- **Texto fornecido**:

= = = = = = =

# AQUARIOFILIA MARINHA > Discussão Geral, Técnica e Equipamento >  Peter's reef

## Pedro Venancio

Boas. Preciso de conselhos:

Voltei a montar o meu aquario de acordo com o setup descrito abaixo mas ainda me faltam algumas coisas e gostava dos vossos conselhos

Que calha usar? Estou a pensar numa ou 2 calhas Boyu STS-900.
Que bomba(s) de circulaçao usar? Estou a pensar numa de 3000L/H talvez Sun-Sun.

Setup: 
Aquario: Vidromoldura com 80x40x50

Aquecimento: 2 Jaeger 100W

Retorno: Sicce Multi 1.5

Circulaçao: Sun-Sun JVP-102 5000l/h

Escumador: Elos Natural Skimmer 500

Substrato: 7kg rocha morta
5kg rocha viva
20kg areao de coral

Osmoregulador: DIY com 2 boias de nivel e bomba Resun 500

Controladores: ATC-800 (temperatura)

Preciso de sugestao em relaçao a iluminaçao embora esteja a pensar numa ou 2 calhas Boyu STS-900 

A ciclar desde 10 Novembro 2010 com tpa's de 30L semanais com agua natural. Data prevista fim do ciclo finais de Fevereiro 2011 
Abraços e obrigado pelas dicas...

----------


## Pedro Venancio

Bom. Embora ainda ninguem tenha dado conselhos mas ca vai um update.


O aquario esta a ciclar desde 10 de Novembro e tanto os ofiuros quanto os anfipods tem aumentado de numero.

Hoje ao observar os comportamento diferente dos ofiuros ao caminharem no vidro com alguma velocidade reparei que no vidro apareceram milhares de pequenos seres minusculos, provavelmente crias de anfipods ou talvez crias de uns camaroes que as vezes aparecem e qeu nao tem mais do qeu meio centimetro.

= = = = = = =

- **Material fornecido**:
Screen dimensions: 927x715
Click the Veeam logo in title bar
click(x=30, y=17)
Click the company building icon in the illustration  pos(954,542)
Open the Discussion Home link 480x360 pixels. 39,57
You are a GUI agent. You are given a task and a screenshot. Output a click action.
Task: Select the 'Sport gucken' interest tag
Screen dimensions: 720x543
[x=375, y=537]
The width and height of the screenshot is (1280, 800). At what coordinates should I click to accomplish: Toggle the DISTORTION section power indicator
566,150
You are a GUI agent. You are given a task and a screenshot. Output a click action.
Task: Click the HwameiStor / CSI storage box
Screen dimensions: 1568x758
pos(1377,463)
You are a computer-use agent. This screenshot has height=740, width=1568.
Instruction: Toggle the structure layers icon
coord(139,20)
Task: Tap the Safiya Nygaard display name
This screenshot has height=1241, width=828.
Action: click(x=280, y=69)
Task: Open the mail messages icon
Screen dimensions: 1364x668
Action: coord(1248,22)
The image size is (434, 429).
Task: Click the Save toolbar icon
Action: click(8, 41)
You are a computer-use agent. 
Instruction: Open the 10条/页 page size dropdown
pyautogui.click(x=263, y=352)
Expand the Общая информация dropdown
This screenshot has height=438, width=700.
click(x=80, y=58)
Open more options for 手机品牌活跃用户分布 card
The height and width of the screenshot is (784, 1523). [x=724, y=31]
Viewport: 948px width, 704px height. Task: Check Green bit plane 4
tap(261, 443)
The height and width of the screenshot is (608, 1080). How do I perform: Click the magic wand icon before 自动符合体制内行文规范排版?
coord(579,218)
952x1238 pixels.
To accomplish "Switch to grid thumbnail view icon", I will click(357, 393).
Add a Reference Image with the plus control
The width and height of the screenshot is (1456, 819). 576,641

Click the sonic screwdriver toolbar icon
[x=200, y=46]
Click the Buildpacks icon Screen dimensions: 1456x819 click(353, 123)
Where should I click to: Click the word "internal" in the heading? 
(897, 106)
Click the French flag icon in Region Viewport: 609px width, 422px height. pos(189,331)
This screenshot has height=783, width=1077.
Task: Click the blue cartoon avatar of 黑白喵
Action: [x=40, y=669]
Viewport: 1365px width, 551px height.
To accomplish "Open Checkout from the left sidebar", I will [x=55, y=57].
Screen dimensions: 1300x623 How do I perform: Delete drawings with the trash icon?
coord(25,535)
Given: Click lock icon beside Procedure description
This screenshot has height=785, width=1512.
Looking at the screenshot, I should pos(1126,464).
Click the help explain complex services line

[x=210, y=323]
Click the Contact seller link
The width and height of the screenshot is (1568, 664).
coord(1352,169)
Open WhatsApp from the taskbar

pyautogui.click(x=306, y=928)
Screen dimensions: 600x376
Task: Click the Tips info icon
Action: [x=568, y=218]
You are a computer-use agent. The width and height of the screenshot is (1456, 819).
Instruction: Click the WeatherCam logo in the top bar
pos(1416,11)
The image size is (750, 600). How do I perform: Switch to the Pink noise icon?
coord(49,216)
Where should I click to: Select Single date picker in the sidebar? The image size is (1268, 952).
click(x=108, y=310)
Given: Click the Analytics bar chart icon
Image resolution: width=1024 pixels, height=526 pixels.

= = = = = = =

- **Problemas**:
[A] Indique se cada afirmação está de acordo com o texto sobre o aquário marinho, respondendo sim ou não e citando as palavras exatas do texto que o decidem. (i) O aquário mede 80x40x50. (ii) A bomba de retorno é da marca Sun-Sun. (iii) O aquário está a ciclar desde 10 de novembro de 2010.
[B] Extraia do texto sobre o aquário marinho o trecho que vai de "Osmoregulador: DIY com" até "obrigado pelas dicas...".

- **Respostas do exercício**:
[A]
(i) Sim: "Aquario: Vidromoldura com 80x40x50"
(ii) Não: "Retorno: Sicce Multi 1.5"
(iii) Sim: "A ciclar desde 10 Novembro 2010"

[B]
Osmoregulador: DIY com 2 boias de nivel e bomba Resun 500

Controladores: ATC-800 (temperatura)

Preciso de sugestao em relaçao a iluminaçao embora esteja a pensar numa ou 2 calhas Boyu STS-900 

A ciclar desde 10 Novembro 2010 com tpa's de 30L semanais com agua natural. Data prevista fim do ciclo finais de Fevereiro 2011 
Abraços e obrigado pelas dicas...